* Exercise details *
Using the records below, copy every line that holds the string "section".

(Stored dataset items)

--- --- ---

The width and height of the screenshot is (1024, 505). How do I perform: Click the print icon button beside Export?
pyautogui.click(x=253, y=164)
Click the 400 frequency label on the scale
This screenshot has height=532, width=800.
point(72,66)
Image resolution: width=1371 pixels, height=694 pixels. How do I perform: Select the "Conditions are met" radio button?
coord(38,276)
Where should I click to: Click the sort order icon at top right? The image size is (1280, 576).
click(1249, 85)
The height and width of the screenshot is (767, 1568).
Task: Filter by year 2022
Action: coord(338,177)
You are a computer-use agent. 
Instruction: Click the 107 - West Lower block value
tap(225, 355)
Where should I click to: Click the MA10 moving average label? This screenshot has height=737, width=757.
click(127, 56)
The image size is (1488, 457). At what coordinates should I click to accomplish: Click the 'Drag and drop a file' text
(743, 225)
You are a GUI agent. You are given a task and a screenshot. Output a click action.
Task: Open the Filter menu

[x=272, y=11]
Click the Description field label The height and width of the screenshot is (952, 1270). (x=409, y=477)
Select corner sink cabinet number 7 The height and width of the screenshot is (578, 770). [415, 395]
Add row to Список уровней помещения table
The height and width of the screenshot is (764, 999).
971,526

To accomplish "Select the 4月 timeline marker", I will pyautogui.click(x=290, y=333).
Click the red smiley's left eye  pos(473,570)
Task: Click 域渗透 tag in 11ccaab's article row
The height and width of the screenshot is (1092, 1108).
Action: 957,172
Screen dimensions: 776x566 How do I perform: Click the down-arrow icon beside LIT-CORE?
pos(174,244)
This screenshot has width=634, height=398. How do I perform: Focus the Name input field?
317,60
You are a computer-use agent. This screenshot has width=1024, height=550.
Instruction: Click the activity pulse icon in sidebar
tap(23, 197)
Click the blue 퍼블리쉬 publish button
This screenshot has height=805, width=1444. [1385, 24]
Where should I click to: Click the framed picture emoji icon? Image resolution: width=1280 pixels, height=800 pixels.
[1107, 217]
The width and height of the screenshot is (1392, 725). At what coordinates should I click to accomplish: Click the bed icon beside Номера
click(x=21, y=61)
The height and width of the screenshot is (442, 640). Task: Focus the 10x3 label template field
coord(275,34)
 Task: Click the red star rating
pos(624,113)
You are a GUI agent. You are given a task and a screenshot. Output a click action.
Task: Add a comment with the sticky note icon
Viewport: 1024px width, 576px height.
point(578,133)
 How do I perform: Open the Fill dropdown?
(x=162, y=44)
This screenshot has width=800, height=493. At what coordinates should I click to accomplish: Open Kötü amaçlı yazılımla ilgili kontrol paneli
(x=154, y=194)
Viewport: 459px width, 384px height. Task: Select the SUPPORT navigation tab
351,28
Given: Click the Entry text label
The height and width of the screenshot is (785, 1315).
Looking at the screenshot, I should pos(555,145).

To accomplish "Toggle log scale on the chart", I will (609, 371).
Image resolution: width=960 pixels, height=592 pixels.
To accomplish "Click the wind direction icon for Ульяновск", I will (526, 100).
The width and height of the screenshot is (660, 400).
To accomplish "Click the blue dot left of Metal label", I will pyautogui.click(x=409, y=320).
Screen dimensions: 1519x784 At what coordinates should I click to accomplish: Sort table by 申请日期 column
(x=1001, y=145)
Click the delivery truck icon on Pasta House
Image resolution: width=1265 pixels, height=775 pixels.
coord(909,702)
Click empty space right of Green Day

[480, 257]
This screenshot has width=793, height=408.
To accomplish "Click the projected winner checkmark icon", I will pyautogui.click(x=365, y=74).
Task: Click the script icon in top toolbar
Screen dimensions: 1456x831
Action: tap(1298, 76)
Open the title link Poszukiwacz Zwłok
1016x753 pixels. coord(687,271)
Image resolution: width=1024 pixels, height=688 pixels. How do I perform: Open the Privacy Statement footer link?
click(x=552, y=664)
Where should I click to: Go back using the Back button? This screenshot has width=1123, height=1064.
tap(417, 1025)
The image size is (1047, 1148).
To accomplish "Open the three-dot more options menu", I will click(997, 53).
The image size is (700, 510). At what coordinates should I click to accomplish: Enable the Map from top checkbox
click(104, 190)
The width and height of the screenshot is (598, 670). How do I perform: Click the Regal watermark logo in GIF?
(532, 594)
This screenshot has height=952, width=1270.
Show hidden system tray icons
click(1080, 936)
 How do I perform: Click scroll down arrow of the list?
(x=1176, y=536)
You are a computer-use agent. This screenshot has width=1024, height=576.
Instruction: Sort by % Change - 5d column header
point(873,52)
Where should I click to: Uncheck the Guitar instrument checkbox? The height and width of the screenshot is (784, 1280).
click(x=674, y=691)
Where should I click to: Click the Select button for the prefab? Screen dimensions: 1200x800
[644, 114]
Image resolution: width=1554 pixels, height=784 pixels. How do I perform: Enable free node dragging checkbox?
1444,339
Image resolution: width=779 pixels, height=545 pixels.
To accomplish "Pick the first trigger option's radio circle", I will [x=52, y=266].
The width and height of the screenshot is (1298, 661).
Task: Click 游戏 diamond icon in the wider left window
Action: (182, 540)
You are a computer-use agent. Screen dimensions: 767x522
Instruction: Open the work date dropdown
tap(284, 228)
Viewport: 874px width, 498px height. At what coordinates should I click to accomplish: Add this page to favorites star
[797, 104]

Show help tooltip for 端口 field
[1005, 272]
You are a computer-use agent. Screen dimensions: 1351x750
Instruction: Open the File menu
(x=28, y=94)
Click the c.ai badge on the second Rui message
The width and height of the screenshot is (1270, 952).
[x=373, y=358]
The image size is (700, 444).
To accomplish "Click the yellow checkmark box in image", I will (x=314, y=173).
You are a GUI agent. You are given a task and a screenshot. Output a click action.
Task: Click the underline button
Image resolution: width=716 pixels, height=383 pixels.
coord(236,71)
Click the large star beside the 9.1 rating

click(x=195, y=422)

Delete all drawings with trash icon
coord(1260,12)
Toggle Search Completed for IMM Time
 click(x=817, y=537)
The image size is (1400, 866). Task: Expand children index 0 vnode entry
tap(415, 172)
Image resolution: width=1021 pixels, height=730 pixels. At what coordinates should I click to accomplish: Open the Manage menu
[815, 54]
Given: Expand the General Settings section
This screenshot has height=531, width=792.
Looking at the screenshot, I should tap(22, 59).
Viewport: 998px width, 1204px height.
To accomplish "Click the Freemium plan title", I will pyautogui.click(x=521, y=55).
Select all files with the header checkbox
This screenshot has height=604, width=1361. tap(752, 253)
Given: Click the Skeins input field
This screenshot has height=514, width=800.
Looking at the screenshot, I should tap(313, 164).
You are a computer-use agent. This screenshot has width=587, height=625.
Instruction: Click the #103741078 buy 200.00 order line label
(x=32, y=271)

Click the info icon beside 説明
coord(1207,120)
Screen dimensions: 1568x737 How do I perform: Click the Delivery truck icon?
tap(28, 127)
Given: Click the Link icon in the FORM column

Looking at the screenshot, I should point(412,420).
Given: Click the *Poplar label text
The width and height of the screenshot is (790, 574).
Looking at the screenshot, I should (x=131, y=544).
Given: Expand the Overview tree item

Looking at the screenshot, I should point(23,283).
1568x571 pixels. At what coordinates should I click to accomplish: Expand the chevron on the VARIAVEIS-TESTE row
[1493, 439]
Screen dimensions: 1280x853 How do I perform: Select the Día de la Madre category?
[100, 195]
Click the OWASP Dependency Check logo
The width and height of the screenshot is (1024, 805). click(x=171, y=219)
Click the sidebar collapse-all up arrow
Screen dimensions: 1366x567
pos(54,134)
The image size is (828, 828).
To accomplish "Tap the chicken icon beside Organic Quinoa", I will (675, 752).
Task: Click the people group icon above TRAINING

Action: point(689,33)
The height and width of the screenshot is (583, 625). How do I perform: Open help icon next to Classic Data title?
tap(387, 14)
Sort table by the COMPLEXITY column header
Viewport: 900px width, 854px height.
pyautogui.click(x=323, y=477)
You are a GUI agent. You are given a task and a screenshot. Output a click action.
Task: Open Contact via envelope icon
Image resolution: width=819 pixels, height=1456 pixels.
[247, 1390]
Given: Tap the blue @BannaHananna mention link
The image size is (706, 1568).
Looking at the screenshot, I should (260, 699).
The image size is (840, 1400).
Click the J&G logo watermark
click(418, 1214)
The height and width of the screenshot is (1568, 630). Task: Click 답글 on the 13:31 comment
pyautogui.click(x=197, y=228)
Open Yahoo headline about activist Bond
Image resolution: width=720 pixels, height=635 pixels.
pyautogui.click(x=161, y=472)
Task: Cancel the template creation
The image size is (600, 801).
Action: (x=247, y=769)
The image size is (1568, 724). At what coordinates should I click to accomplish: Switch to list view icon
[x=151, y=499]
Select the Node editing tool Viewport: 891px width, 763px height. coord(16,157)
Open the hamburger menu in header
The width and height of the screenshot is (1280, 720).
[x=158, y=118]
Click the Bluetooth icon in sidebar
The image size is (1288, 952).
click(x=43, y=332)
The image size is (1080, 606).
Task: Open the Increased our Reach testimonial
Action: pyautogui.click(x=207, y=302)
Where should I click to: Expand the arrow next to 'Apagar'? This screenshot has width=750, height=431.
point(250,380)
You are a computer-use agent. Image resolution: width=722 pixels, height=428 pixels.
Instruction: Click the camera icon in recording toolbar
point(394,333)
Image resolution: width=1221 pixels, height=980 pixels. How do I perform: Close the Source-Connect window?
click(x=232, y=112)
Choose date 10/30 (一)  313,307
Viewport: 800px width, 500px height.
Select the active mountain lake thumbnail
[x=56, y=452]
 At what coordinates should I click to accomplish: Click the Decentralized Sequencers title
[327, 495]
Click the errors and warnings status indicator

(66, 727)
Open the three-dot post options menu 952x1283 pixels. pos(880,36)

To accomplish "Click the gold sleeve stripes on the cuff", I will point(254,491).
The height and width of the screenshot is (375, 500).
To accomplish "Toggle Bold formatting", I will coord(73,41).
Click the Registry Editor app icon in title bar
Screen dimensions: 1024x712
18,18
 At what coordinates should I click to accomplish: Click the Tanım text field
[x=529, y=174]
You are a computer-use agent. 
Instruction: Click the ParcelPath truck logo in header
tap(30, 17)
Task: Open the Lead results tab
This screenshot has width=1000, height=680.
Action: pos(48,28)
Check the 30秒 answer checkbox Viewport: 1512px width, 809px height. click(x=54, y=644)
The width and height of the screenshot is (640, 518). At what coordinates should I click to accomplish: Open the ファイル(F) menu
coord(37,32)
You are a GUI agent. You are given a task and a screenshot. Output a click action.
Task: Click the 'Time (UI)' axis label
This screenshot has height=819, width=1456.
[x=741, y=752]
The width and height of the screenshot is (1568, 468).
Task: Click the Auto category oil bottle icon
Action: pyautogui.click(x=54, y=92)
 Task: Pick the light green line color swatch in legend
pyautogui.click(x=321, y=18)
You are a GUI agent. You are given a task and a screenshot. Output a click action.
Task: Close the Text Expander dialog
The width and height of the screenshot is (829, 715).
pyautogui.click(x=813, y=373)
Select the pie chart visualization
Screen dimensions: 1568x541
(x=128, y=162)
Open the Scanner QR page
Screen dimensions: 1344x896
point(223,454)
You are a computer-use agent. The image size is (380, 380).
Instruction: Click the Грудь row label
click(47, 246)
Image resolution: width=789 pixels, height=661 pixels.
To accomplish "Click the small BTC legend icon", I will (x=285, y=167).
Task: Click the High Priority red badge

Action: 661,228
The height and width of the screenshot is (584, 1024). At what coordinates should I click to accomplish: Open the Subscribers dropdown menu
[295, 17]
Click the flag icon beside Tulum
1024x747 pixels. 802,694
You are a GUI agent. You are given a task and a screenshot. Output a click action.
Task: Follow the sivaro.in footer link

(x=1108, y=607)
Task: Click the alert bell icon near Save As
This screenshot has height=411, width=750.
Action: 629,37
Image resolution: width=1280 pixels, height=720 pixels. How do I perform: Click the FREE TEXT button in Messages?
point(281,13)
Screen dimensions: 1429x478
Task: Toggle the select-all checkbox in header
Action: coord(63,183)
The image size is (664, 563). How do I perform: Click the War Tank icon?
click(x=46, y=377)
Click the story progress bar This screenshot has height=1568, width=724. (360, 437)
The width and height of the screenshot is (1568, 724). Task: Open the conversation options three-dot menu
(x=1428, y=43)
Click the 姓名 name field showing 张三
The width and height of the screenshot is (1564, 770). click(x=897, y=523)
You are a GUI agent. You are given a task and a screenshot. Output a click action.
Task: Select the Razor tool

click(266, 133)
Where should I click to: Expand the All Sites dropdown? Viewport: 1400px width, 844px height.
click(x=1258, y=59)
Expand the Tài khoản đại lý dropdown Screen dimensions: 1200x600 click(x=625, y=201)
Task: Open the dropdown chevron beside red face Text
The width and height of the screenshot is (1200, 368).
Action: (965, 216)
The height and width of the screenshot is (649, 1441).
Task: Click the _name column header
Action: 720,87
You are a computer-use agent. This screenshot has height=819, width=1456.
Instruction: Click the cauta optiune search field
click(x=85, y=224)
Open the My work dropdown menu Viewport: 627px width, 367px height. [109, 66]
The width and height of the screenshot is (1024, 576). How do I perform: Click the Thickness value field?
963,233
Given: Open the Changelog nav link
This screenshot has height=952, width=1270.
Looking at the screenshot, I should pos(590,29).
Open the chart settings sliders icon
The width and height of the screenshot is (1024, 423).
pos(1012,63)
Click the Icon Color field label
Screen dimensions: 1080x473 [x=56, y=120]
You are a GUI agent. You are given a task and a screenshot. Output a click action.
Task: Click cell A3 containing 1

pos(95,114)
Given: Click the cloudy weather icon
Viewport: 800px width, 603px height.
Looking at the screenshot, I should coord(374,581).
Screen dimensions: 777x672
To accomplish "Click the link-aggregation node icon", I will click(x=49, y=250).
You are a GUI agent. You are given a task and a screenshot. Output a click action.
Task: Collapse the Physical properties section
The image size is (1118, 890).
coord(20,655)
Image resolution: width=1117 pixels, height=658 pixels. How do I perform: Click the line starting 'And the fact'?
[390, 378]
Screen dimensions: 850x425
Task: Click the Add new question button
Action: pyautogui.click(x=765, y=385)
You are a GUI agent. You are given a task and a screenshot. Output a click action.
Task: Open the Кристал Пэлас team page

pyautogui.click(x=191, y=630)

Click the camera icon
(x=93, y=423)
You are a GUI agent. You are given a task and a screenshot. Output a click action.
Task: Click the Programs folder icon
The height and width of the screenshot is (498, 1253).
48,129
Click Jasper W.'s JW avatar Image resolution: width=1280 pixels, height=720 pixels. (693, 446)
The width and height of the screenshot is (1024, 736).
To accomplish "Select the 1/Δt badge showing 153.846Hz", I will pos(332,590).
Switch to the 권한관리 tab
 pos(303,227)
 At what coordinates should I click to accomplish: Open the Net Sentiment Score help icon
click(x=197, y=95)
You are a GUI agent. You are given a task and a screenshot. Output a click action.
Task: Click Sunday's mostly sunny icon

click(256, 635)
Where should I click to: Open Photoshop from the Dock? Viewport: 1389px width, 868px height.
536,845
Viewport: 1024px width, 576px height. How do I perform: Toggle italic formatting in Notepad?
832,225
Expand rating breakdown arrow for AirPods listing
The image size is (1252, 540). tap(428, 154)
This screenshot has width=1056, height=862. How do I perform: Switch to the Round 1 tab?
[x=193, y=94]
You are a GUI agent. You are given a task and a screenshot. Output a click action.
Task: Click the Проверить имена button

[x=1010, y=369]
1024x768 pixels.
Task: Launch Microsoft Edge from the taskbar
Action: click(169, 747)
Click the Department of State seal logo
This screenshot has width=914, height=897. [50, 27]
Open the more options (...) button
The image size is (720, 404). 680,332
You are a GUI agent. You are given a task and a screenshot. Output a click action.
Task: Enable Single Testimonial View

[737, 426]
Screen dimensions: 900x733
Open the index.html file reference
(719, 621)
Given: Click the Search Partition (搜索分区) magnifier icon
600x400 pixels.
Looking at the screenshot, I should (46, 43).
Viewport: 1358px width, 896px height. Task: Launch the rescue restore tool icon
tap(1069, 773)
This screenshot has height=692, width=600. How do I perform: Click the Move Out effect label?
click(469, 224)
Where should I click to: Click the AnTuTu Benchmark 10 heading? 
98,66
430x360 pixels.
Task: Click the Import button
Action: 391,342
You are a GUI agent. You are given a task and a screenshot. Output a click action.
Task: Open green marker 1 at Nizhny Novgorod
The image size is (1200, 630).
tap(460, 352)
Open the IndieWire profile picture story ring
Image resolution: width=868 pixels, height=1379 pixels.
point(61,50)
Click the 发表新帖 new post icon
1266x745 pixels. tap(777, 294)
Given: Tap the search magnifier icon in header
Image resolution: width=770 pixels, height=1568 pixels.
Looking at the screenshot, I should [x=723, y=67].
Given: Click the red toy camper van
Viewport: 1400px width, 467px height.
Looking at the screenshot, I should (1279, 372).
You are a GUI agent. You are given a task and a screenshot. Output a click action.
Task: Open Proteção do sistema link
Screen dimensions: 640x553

--- --- ---

* Task solution *
Given: Expand the General Settings section
Task: Collapse the Physical properties section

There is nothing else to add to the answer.